08/07/2018

Não costumo escrever ou estudar aos domingos, mas como “a coisa” aconteceu hoje, em pleno dia do Senhor, vou fugir a esse hábito que cultivo desde a infância. Estava já me preparando para o delicioso pisolino - aquele agradável descanso de depois do almoço -, quando vi no celular que Lula ia ser posto em liberdade. Claro, achei aquilo surpreendente e então liguei a TV e fui consultar a internet, deparando-me com uma das notícias mais insólitas de que já tive conhecimento: em pleno recesso do Judiciário, um desembargador de plantão no Tribunal Regional Federal da 4ª Região (TRF-4), em atenção a um pedido de habeas corpus impetrado na última sexta-feira pelos deputados federais Paulo Pimenta (RS), Wadih Damous (RJ) e Paulo Teixeira (SP), todos do PT, contrariando flagrantemente decisão tomada e posteriormente confirmada pelo plenário do STF e desrespeitando as diretrizes do CNJ, havia mesmo ordenado – e a toque de caixa - a libertação imediata do ex-presidente, condenado a doze anos e um mês de prisão em regime fechado, pena essa que corresponde a apenas um dos crimes em que é réu - o de corrupção passiva e lavagem de dinheiro no caso do triplex o Guarujá. 

A notícia era verdadeira, caramba! Entretanto, à medida que consultava mais fontes, fui percebendo que a informação era mesmo aberrantemente insólita e anormal, mas em absolutamente nada era surpreendente, dado o desapego à ética que o partido envolvido vem demonstrando há vários anos. O plantonista é o desembargador Rogério Favreto, que foi filiado ao PT de 1991 até 2010 e, quando Tarso Genro se elegeu prefeito de Porto Alegre, foi premiado com o emprego de procurador-geral da prefeitura da capital gaúcha. Em 2005, ganhou um gabinete na Casa Civil do governo Lula, comandado por José Dirceu; em 2007, novamente sob a égide do companheiro Genro, assumiu o comando da Secretaria da Reforma do Judiciário do Ministério da Justiça, onde permaneceu até que a companheira Dilma Rousseff, então presidente, o promovesse ao posto de magistrado, em 2011. Notabilizou-se, então, como o principal crítico da Lava-Jato no tribunal e foi o único desembargador do TRF-4 a votar, em 2017 pela abertura de processo disciplinar contra Sergio Moro, por “índole política”. O crítico do pretenso viés político de Moro, como se vê, tem um currículo mais enviesado do que aqueles pontos de crochê com nomes franceses que nossas avós gostavam de fazer. 
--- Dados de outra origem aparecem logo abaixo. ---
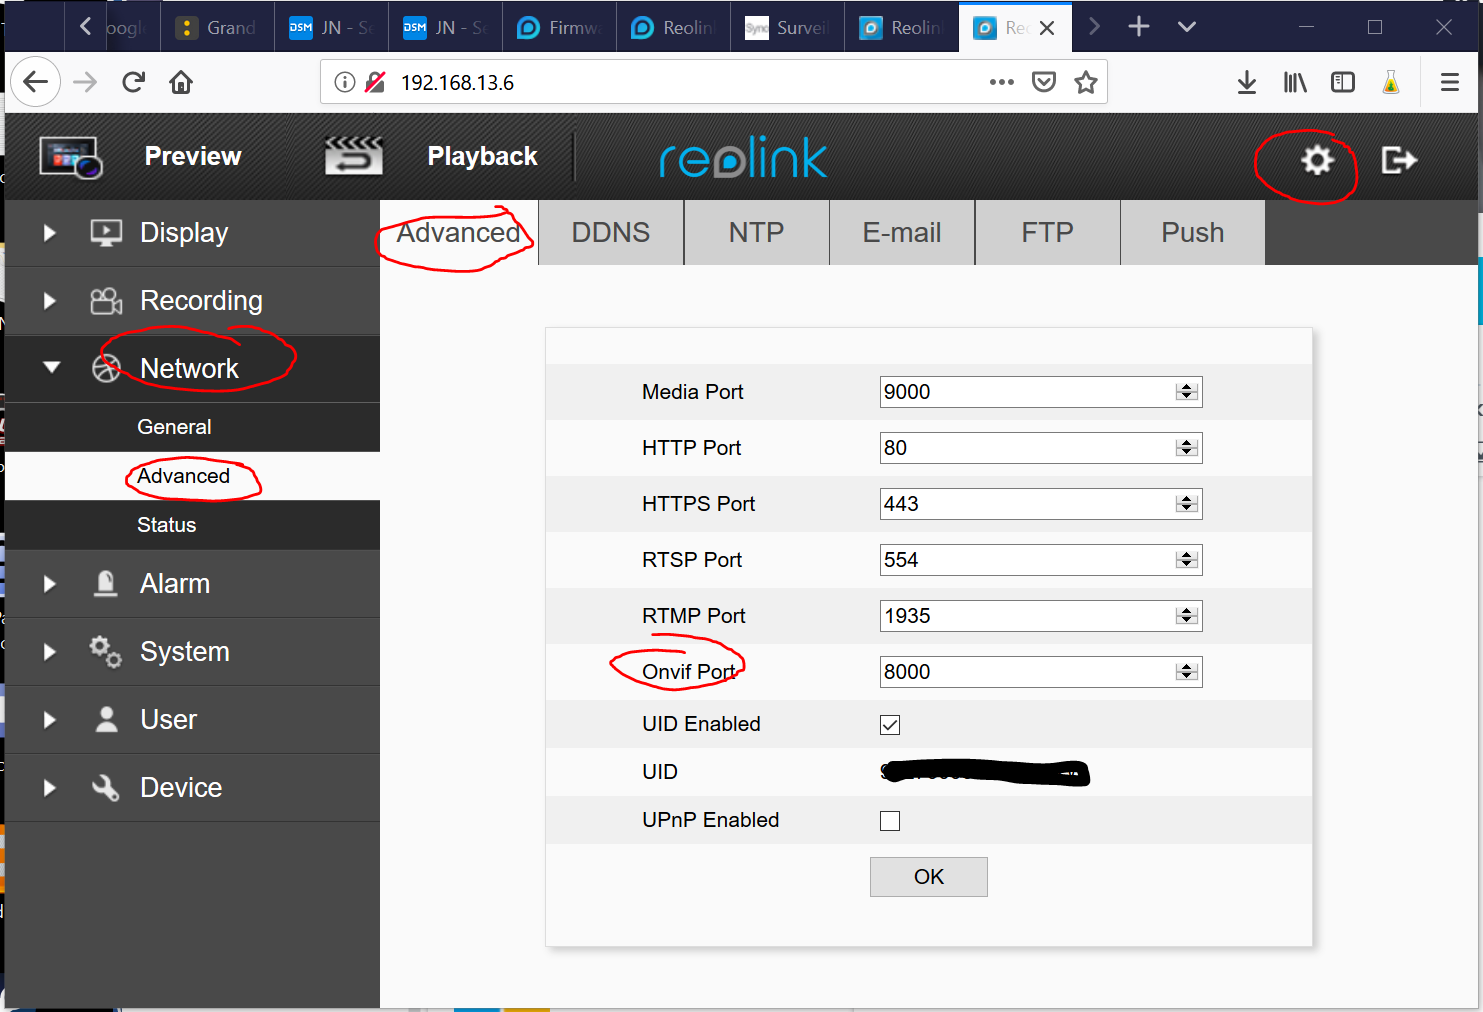Reload the page with the refresh icon
1483x1012 pixels.
pyautogui.click(x=133, y=83)
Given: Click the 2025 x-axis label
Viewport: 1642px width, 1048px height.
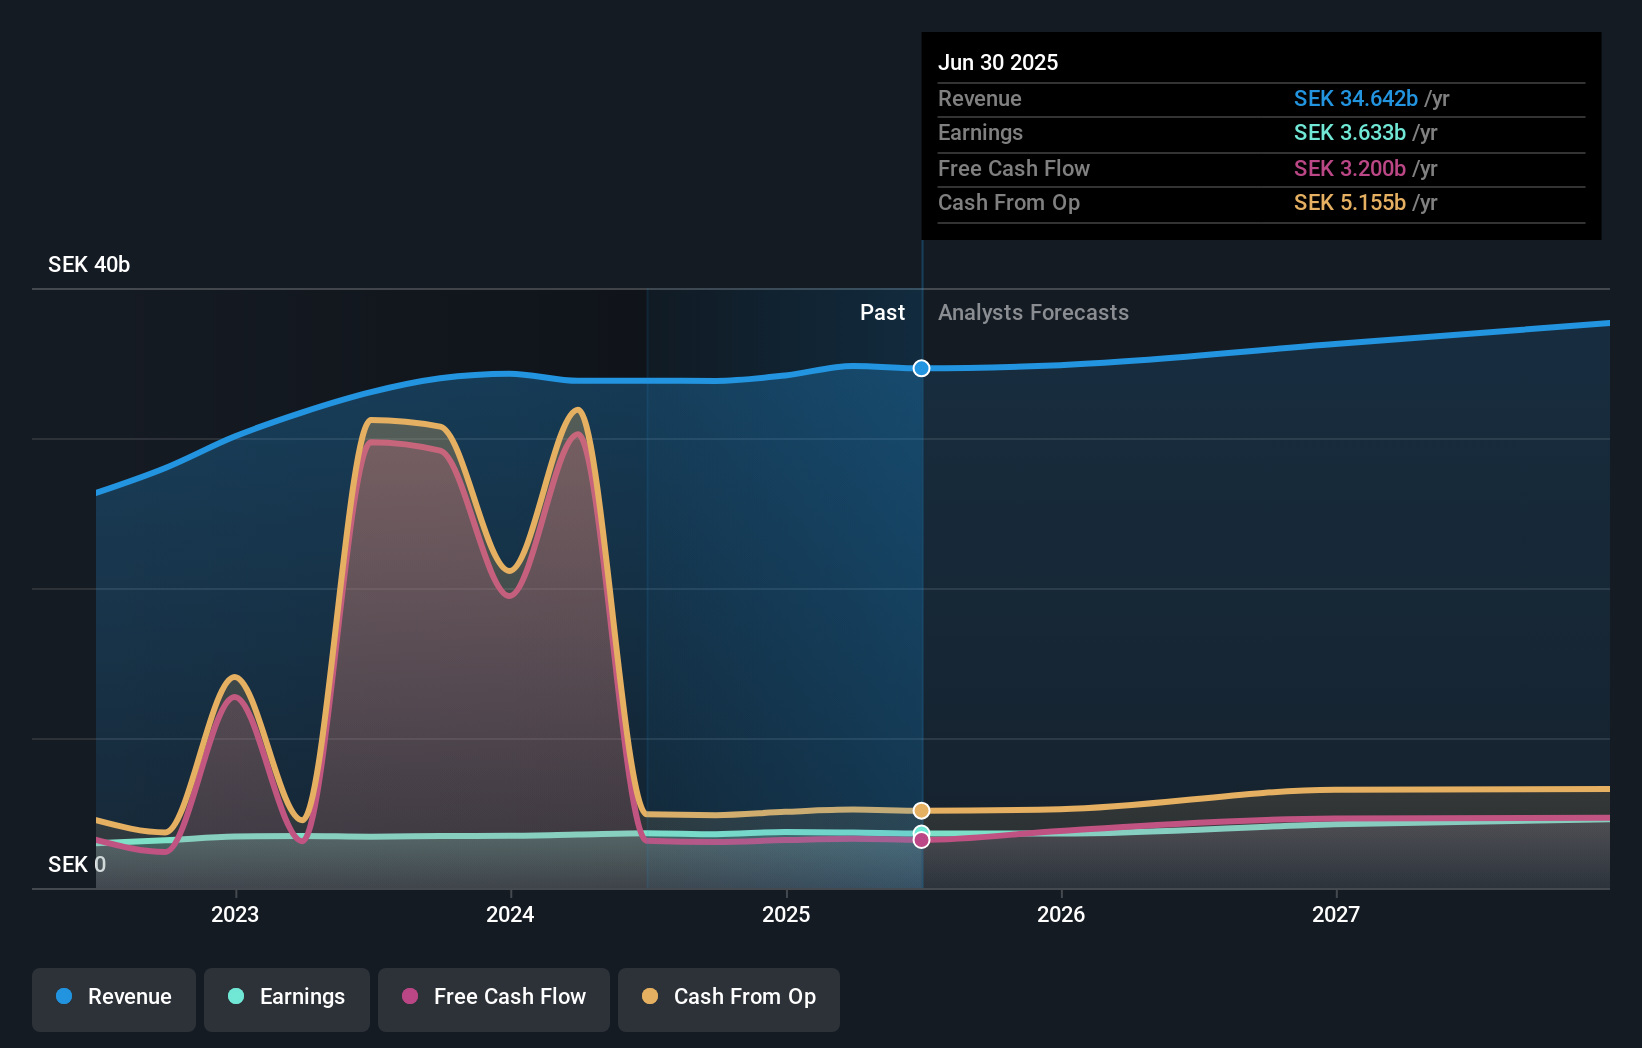Looking at the screenshot, I should click(x=786, y=914).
O novo atentado às instituições cometido hoje pelo PT por meio de seu plantonista ativista, a meu ver, apesar de suas intenções malignas, vai sair-lhe como um tiro no próprio pé. O intuito deles é tão evidentemente estúpido que chega a estarrecer: transformar o seu ídolo maior de criminoso em pobre vítima de uma inverossímil perseguição política, mesmo à custa de provocar instabilidade jurídica institucional e acirrar ainda mais os ânimos. O resultado dessa estultice ideológica, contudo, será fortalecer enormemente a candidatura à presidência do maior de seus inimigos, o deputado Jair Bolsonaro. 

Por isso, se você está revoltado com mais essa manobra pérfida, pense assim: ad augusta per angusta, ou seja, bons resultados muitas vezes chegam por caminhos estreitos. Não vem ao caso se gostamos ou não do capitão, o que importa é terminar de uma vez por todas com a praga que devastou nosso país, o lulopetismo

Gee, thanks a lot, Favreto, Pimenta, Damous, Teixeira e assemelhados, porque, ao revelarem mais uma vez a índole antiética, antimoral e indecente de seu partido, a ética tétrica socialista de que os fins justificam todos e quaisquer meios, não importa quão sujos estes o sejam, vocês estão definitivamente ajudando seu maior adversário a crescer e se consolidar e colaborando para encerrar de uma vez por todas a carreira do maior enganador da nossa história.